__Data listing__:
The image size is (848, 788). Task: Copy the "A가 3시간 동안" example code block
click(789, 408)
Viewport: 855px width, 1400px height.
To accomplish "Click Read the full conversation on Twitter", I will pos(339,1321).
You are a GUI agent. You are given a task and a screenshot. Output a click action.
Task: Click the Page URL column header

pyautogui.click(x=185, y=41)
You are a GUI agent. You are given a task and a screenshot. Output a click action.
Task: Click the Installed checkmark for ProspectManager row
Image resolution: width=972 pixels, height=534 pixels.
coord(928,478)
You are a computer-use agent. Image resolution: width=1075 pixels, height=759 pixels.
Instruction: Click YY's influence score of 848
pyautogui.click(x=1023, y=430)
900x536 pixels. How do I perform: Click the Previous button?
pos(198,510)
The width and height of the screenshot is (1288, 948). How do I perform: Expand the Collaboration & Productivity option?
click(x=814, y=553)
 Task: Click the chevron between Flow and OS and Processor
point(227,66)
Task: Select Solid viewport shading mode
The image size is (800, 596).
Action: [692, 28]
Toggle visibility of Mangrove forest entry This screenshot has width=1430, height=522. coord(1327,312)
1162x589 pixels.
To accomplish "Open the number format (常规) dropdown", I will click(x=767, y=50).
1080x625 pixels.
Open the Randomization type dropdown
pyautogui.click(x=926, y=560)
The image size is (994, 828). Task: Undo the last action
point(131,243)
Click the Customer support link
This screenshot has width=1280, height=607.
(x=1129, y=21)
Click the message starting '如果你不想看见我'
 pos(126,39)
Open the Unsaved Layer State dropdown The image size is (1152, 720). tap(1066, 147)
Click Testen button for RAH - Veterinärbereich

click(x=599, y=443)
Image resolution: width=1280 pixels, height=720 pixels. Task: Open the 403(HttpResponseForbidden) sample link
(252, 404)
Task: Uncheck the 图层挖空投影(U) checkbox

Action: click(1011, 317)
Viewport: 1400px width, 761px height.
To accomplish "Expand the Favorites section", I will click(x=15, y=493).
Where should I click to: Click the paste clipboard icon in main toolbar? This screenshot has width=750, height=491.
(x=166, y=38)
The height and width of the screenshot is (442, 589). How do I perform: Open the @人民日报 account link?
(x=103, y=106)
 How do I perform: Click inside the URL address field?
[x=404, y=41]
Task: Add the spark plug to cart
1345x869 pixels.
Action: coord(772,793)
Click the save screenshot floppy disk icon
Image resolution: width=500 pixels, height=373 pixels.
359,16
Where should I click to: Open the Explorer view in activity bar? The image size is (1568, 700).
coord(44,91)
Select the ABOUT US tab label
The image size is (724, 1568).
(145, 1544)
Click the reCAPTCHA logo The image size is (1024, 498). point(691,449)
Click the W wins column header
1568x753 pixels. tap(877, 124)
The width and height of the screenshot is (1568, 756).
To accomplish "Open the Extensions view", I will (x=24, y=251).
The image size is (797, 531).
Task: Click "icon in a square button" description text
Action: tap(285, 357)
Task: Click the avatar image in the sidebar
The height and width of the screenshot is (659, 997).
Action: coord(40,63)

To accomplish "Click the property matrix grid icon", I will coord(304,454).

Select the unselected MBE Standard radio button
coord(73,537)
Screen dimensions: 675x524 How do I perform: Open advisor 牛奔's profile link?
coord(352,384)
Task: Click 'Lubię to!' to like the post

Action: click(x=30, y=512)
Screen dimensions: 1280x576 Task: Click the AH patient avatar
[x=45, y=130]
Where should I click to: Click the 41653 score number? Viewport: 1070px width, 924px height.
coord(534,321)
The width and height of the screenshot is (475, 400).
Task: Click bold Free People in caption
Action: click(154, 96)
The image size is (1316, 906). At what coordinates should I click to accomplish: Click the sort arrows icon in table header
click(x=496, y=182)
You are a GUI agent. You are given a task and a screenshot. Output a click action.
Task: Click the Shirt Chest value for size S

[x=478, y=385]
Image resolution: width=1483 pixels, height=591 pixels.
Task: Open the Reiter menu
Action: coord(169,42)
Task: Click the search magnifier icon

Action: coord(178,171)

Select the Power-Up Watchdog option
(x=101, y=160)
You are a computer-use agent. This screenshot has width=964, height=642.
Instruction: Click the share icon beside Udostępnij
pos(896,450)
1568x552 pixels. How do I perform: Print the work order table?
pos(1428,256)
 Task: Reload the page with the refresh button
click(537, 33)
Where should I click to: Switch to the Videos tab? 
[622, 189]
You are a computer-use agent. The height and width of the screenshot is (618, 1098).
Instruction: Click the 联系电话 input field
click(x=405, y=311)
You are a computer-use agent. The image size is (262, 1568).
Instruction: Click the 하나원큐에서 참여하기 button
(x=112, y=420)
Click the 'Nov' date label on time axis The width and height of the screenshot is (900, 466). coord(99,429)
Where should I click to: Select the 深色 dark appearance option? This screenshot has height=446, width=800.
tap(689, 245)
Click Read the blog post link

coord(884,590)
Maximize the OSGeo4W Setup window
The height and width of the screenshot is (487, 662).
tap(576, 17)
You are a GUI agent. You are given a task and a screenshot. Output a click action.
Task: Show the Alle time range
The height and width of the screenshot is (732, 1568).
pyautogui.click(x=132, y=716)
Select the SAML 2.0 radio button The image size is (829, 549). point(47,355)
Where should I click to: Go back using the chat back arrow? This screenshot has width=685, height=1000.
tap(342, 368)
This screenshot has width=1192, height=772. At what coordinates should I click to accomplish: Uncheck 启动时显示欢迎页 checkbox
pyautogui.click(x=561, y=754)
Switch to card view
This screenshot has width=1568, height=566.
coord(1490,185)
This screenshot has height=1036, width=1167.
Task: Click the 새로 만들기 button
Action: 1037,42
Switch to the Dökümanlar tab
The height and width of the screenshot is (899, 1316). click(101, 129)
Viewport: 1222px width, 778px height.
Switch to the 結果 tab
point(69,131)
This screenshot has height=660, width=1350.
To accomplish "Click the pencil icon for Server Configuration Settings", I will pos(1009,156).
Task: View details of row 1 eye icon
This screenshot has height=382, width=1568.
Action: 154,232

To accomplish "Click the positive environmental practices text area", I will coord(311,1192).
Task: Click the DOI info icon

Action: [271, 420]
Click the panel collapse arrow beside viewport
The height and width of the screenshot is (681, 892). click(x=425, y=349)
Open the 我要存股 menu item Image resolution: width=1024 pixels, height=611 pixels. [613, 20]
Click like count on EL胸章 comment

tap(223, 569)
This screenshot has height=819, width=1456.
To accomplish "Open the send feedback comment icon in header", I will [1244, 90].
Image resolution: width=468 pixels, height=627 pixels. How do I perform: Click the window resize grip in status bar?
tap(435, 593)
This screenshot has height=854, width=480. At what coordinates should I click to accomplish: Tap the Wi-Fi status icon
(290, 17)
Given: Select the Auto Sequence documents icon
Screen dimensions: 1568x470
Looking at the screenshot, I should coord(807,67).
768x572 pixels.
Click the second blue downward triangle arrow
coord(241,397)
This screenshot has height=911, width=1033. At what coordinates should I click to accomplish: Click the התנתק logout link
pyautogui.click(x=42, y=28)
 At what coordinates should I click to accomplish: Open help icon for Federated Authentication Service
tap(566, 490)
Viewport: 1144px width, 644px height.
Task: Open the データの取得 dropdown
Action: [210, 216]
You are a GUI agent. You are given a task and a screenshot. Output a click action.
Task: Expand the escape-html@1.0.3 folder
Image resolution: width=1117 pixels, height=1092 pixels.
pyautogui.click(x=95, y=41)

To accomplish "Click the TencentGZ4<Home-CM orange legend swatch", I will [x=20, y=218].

__What the task requires__: Return all the data above, unaltered and complete.

__Completed task__:
The image size is (848, 788). Task: Copy the "A가 3시간 동안" example code block
click(789, 408)
Viewport: 855px width, 1400px height.
To accomplish "Click Read the full conversation on Twitter", I will pos(339,1321).
You are a GUI agent. You are given a task and a screenshot. Output a click action.
Task: Click the Page URL column header

pyautogui.click(x=185, y=41)
You are a GUI agent. You are given a task and a screenshot. Output a click action.
Task: Click the Installed checkmark for ProspectManager row
Image resolution: width=972 pixels, height=534 pixels.
coord(928,478)
You are a computer-use agent. Image resolution: width=1075 pixels, height=759 pixels.
Instruction: Click YY's influence score of 848
pyautogui.click(x=1023, y=430)
900x536 pixels. How do I perform: Click the Previous button?
pos(198,510)
The width and height of the screenshot is (1288, 948). How do I perform: Expand the Collaboration & Productivity option?
click(x=814, y=553)
 Task: Click the chevron between Flow and OS and Processor
point(227,66)
Task: Select Solid viewport shading mode
The image size is (800, 596).
Action: [692, 28]
Toggle visibility of Mangrove forest entry This screenshot has width=1430, height=522. coord(1327,312)
1162x589 pixels.
To accomplish "Open the number format (常规) dropdown", I will click(x=767, y=50).
1080x625 pixels.
Open the Randomization type dropdown
pyautogui.click(x=926, y=560)
The image size is (994, 828). Task: Undo the last action
point(131,243)
Click the Customer support link
This screenshot has width=1280, height=607.
(x=1129, y=21)
Click the message starting '如果你不想看见我'
 pos(126,39)
Open the Unsaved Layer State dropdown The image size is (1152, 720). tap(1066, 147)
Click Testen button for RAH - Veterinärbereich

click(x=599, y=443)
Image resolution: width=1280 pixels, height=720 pixels. Task: Open the 403(HttpResponseForbidden) sample link
(252, 404)
Task: Uncheck the 图层挖空投影(U) checkbox

Action: click(1011, 317)
Viewport: 1400px width, 761px height.
To accomplish "Expand the Favorites section", I will click(x=15, y=493).
Where should I click to: Click the paste clipboard icon in main toolbar? This screenshot has width=750, height=491.
(x=166, y=38)
The height and width of the screenshot is (442, 589). How do I perform: Open the @人民日报 account link?
(x=103, y=106)
 How do I perform: Click inside the URL address field?
[x=404, y=41]
Task: Add the spark plug to cart
1345x869 pixels.
Action: coord(772,793)
Click the save screenshot floppy disk icon
Image resolution: width=500 pixels, height=373 pixels.
359,16
Where should I click to: Open the Explorer view in activity bar? The image size is (1568, 700).
coord(44,91)
Select the ABOUT US tab label
The image size is (724, 1568).
(145, 1544)
Click the reCAPTCHA logo The image size is (1024, 498). point(691,449)
Click the W wins column header
1568x753 pixels. tap(877, 124)
The width and height of the screenshot is (1568, 756).
To accomplish "Open the Extensions view", I will (x=24, y=251).
The image size is (797, 531).
Task: Click "icon in a square button" description text
Action: tap(285, 357)
Task: Click the avatar image in the sidebar
The height and width of the screenshot is (659, 997).
Action: coord(40,63)

To accomplish "Click the property matrix grid icon", I will coord(304,454).

Select the unselected MBE Standard radio button
coord(73,537)
Screen dimensions: 675x524 How do I perform: Open advisor 牛奔's profile link?
coord(352,384)
Task: Click 'Lubię to!' to like the post

Action: click(x=30, y=512)
Screen dimensions: 1280x576 Task: Click the AH patient avatar
[x=45, y=130]
Where should I click to: Click the 41653 score number? Viewport: 1070px width, 924px height.
coord(534,321)
The width and height of the screenshot is (475, 400).
Task: Click bold Free People in caption
Action: click(154, 96)
The image size is (1316, 906). At what coordinates should I click to accomplish: Click the sort arrows icon in table header
click(x=496, y=182)
You are a GUI agent. You are given a task and a screenshot. Output a click action.
Task: Click the Shirt Chest value for size S

[x=478, y=385]
Image resolution: width=1483 pixels, height=591 pixels.
Task: Open the Reiter menu
Action: coord(169,42)
Task: Click the search magnifier icon

Action: coord(178,171)

Select the Power-Up Watchdog option
(x=101, y=160)
You are a computer-use agent. This screenshot has width=964, height=642.
Instruction: Click the share icon beside Udostępnij
pos(896,450)
1568x552 pixels. How do I perform: Print the work order table?
pos(1428,256)
 Task: Reload the page with the refresh button
click(537, 33)
Where should I click to: Switch to the Videos tab? 
[622, 189]
You are a computer-use agent. The height and width of the screenshot is (618, 1098).
Instruction: Click the 联系电话 input field
click(x=405, y=311)
You are a computer-use agent. The image size is (262, 1568).
Instruction: Click the 하나원큐에서 참여하기 button
(x=112, y=420)
Click the 'Nov' date label on time axis The width and height of the screenshot is (900, 466). coord(99,429)
Where should I click to: Select the 深色 dark appearance option? This screenshot has height=446, width=800.
tap(689, 245)
Click Read the blog post link

coord(884,590)
Maximize the OSGeo4W Setup window
The height and width of the screenshot is (487, 662).
tap(576, 17)
You are a GUI agent. You are given a task and a screenshot. Output a click action.
Task: Show the Alle time range
The height and width of the screenshot is (732, 1568).
pyautogui.click(x=132, y=716)
Select the SAML 2.0 radio button The image size is (829, 549). point(47,355)
Where should I click to: Go back using the chat back arrow? This screenshot has width=685, height=1000.
tap(342, 368)
This screenshot has width=1192, height=772. At what coordinates should I click to accomplish: Uncheck 启动时显示欢迎页 checkbox
pyautogui.click(x=561, y=754)
Switch to card view
This screenshot has width=1568, height=566.
coord(1490,185)
This screenshot has height=1036, width=1167.
Task: Click the 새로 만들기 button
Action: 1037,42
Switch to the Dökümanlar tab
The height and width of the screenshot is (899, 1316). click(101, 129)
Viewport: 1222px width, 778px height.
Switch to the 結果 tab
point(69,131)
This screenshot has height=660, width=1350.
To accomplish "Click the pencil icon for Server Configuration Settings", I will pos(1009,156).
Task: View details of row 1 eye icon
This screenshot has height=382, width=1568.
Action: 154,232

To accomplish "Click the positive environmental practices text area", I will coord(311,1192).
Task: Click the DOI info icon

Action: [271, 420]
Click the panel collapse arrow beside viewport
The height and width of the screenshot is (681, 892). click(x=425, y=349)
Open the 我要存股 menu item Image resolution: width=1024 pixels, height=611 pixels. [613, 20]
Click like count on EL胸章 comment

tap(223, 569)
This screenshot has height=819, width=1456.
To accomplish "Open the send feedback comment icon in header", I will [1244, 90].
Image resolution: width=468 pixels, height=627 pixels. How do I perform: Click the window resize grip in status bar?
tap(435, 593)
This screenshot has height=854, width=480. At what coordinates should I click to accomplish: Tap the Wi-Fi status icon
(290, 17)
Given: Select the Auto Sequence documents icon
Screen dimensions: 1568x470
Looking at the screenshot, I should coord(807,67).
768x572 pixels.
Click the second blue downward triangle arrow
coord(241,397)
This screenshot has height=911, width=1033. At what coordinates should I click to accomplish: Click the התנתק logout link
pyautogui.click(x=42, y=28)
 At what coordinates should I click to accomplish: Open help icon for Federated Authentication Service
tap(566, 490)
Viewport: 1144px width, 644px height.
Task: Open the データの取得 dropdown
Action: [210, 216]
You are a GUI agent. You are given a task and a screenshot. Output a click action.
Task: Expand the escape-html@1.0.3 folder
Image resolution: width=1117 pixels, height=1092 pixels.
pyautogui.click(x=95, y=41)

To accomplish "Click the TencentGZ4<Home-CM orange legend swatch", I will [x=20, y=218].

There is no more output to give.